=== Begin Enclosure ===
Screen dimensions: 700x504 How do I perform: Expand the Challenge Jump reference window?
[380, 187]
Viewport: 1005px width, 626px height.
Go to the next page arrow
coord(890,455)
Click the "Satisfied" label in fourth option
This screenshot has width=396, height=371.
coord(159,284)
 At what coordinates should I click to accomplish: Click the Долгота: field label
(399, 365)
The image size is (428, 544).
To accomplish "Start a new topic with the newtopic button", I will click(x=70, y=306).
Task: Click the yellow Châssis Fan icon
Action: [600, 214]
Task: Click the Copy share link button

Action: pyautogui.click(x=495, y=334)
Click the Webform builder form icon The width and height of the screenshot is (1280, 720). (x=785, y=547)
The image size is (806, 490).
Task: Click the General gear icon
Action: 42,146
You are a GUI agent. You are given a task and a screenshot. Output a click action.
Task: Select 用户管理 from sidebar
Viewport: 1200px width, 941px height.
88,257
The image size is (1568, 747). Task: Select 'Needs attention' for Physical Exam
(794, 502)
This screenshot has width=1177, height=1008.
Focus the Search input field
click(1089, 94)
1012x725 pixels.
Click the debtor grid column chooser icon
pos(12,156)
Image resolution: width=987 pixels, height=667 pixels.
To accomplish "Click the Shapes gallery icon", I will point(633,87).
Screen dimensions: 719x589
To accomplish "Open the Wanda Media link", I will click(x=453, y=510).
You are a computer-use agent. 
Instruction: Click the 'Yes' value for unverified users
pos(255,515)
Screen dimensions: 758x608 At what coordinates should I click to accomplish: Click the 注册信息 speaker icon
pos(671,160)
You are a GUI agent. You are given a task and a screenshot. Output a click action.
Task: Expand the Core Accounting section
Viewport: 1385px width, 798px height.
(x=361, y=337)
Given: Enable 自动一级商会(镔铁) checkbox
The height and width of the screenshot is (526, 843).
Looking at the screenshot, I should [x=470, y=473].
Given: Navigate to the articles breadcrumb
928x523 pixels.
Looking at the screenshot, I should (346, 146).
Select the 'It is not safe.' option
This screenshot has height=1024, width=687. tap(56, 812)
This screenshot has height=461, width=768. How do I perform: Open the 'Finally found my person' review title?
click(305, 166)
=== End Enclosure ===
Within the data above, the span starting at the line containing "Click the debtor grid column chooser icon" and ending at the line containing "Screen dimensions: 719x589" is to be retyped exactly, with no other lines.

Click the debtor grid column chooser icon
pos(12,156)
Image resolution: width=987 pixels, height=667 pixels.
To accomplish "Click the Shapes gallery icon", I will point(633,87).
Screen dimensions: 719x589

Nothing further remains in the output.